───── RECORDS FOR THIS EXERCISE

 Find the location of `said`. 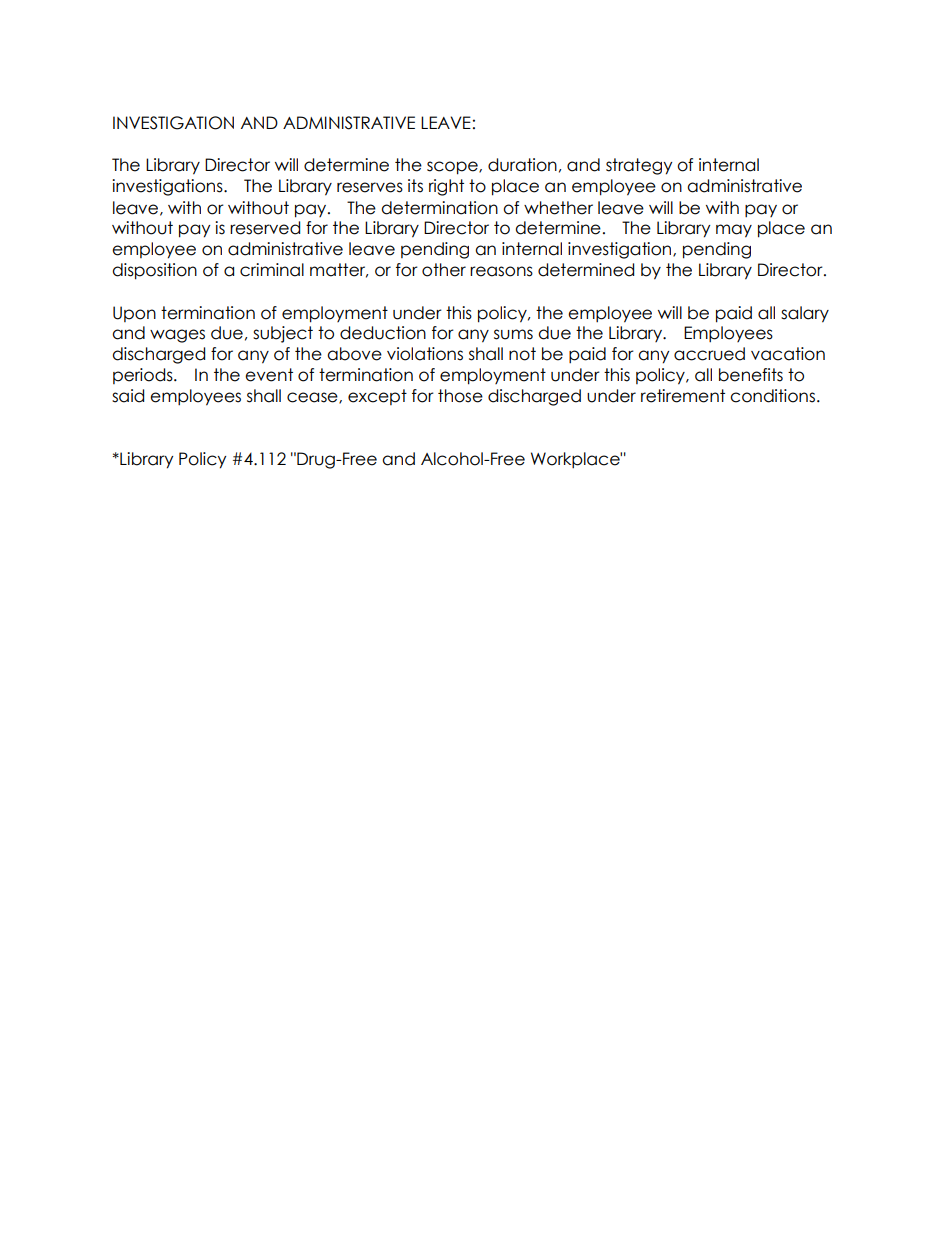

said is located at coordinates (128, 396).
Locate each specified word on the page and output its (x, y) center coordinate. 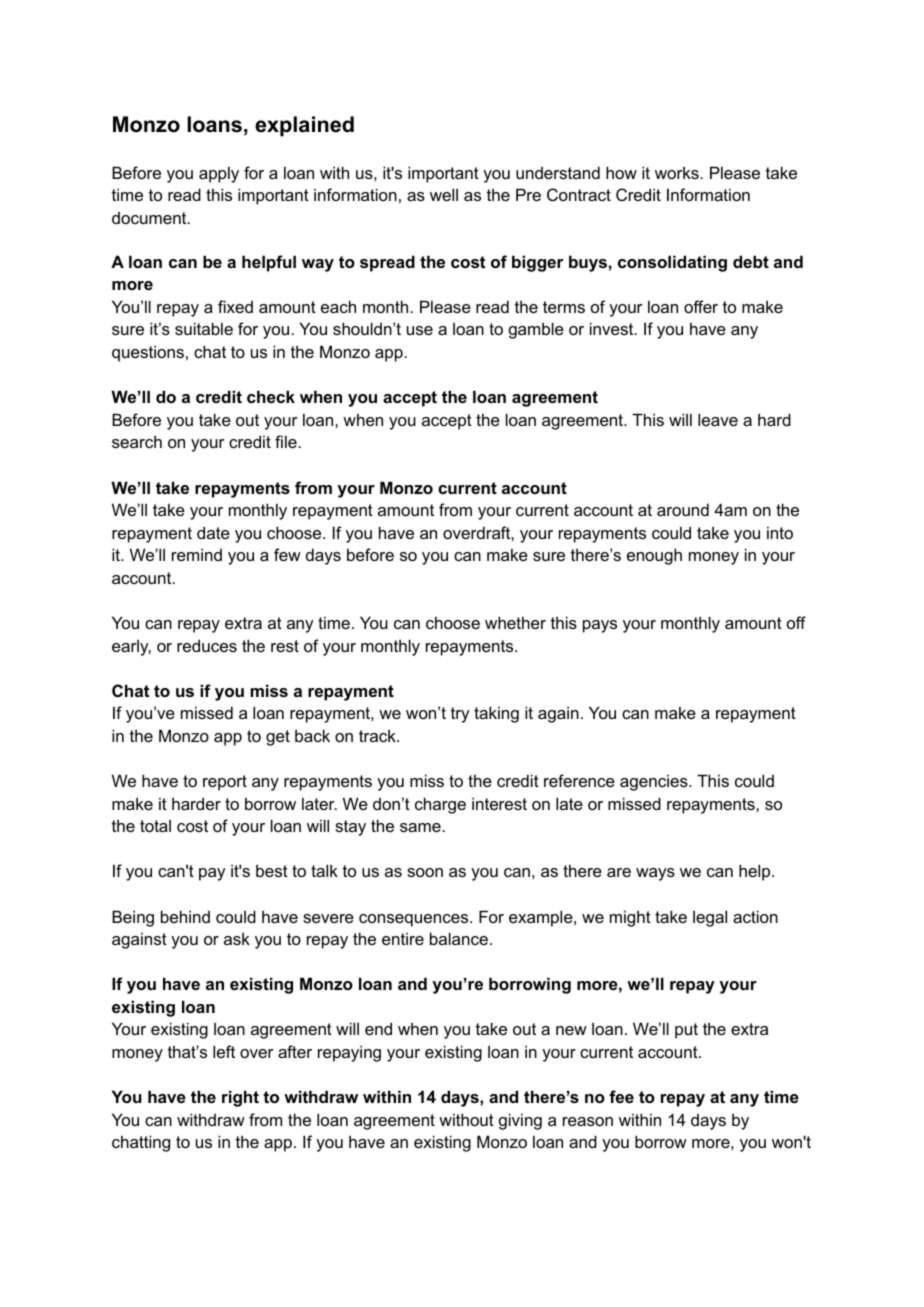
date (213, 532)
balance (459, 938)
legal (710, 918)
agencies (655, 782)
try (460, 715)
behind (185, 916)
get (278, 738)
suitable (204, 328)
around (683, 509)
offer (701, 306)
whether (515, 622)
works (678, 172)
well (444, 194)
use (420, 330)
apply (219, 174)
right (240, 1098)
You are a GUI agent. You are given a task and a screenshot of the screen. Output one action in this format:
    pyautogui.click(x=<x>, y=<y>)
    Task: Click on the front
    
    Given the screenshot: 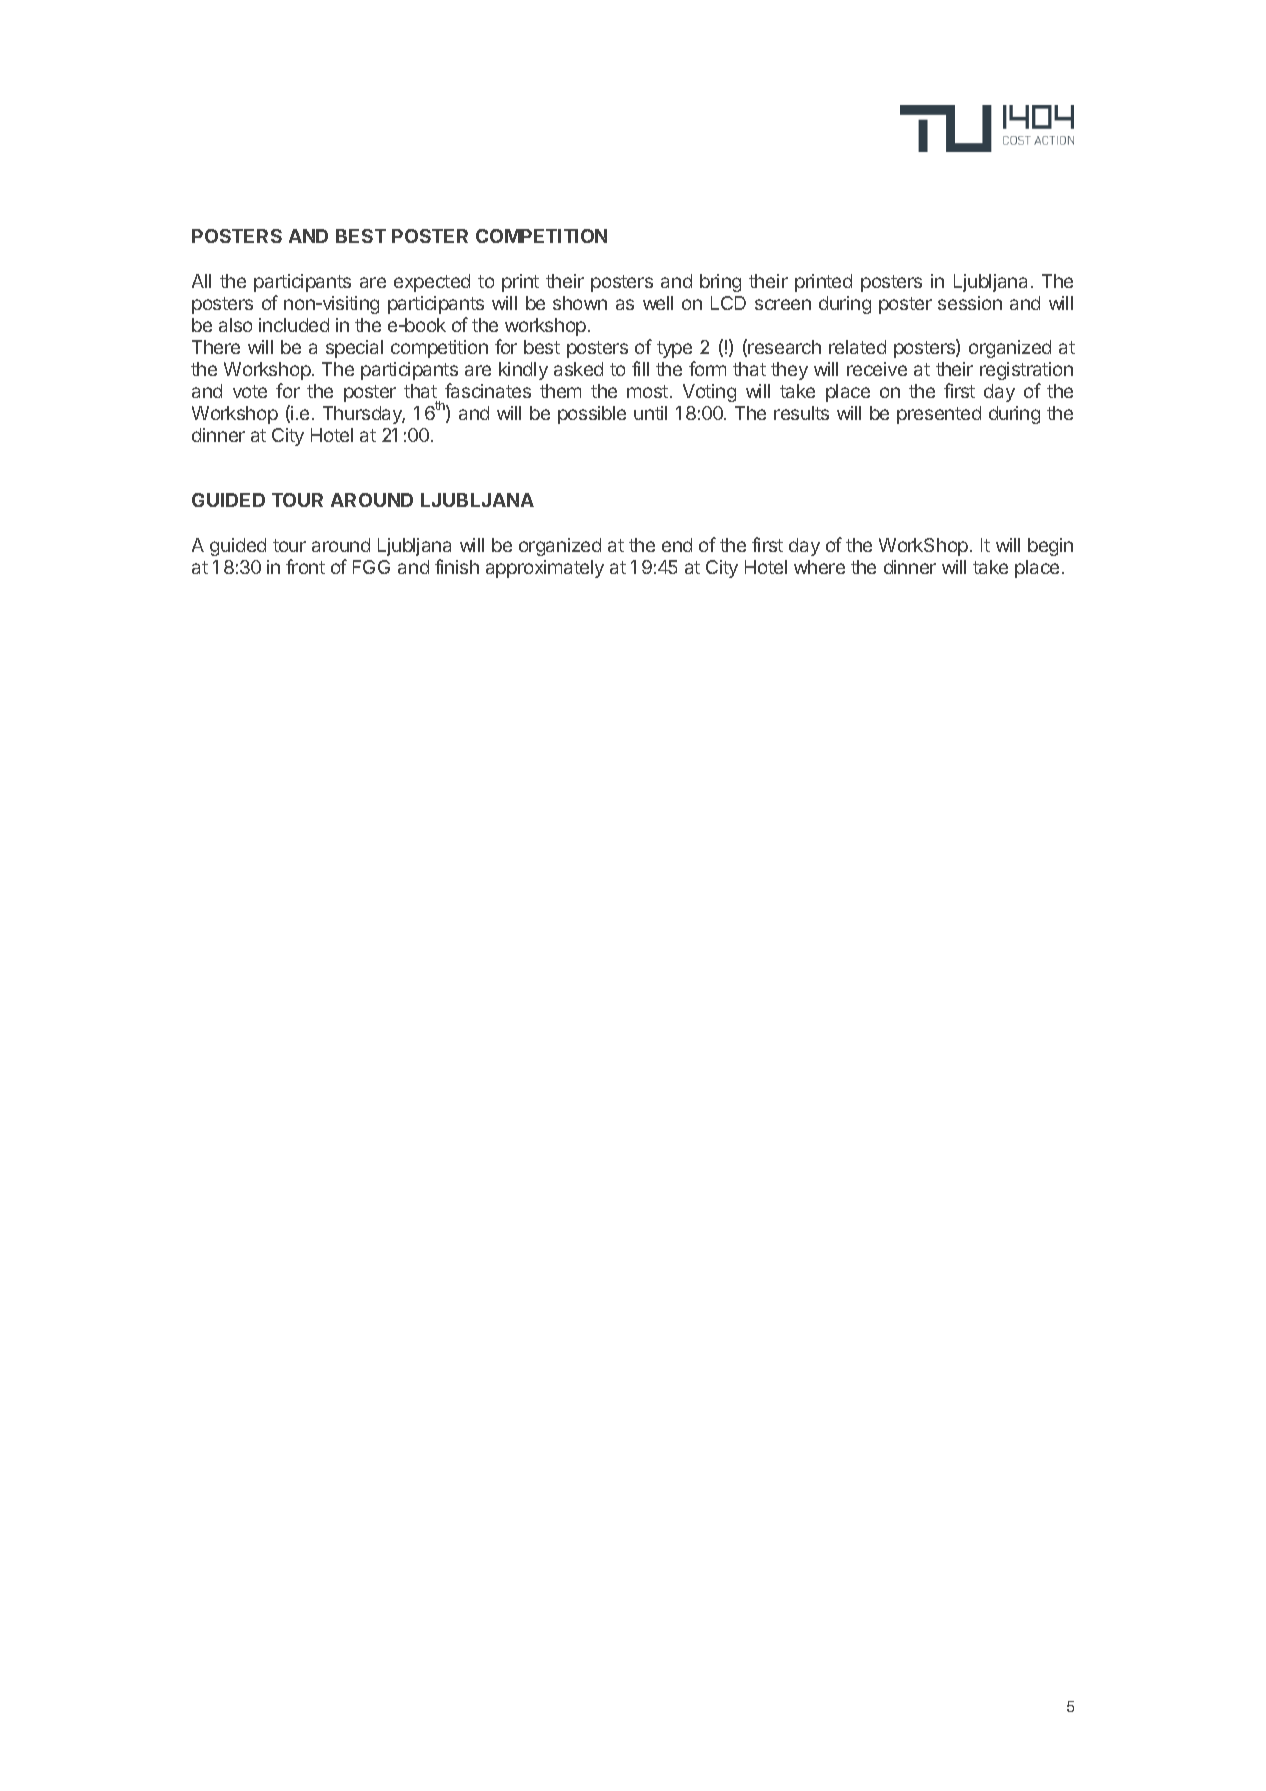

──────────

_WHAT IS BEING ASKED_
Arrange every line of the rows above as a numbered list, skipping the blank lines and leaving out the pictures.

_THE COMPLETED TASK_
1.  Find the location of `said`. 
2. said is located at coordinates (128, 396).
3. Locate each specified word on the page and output its (x, y) center coordinate. 
4. date (213, 532)
5. balance (459, 938)
6. legal (710, 918)
7. agencies (655, 782)
8. try (460, 715)
9. behind (185, 916)
10. get (278, 738)
11. suitable (204, 328)
12. around (683, 509)
13. offer (701, 306)
14. whether (515, 622)
15. works (678, 172)
16. well (444, 194)
17. use (420, 330)
18. apply (219, 174)
19. right (240, 1098)
20. You are a GUI agent. You are given a task and a screenshot of the screen. Output one action in this format:
21.     pyautogui.click(x=<x>, y=<y>)
22.     Task: Click on the front
23.     Given the screenshot: 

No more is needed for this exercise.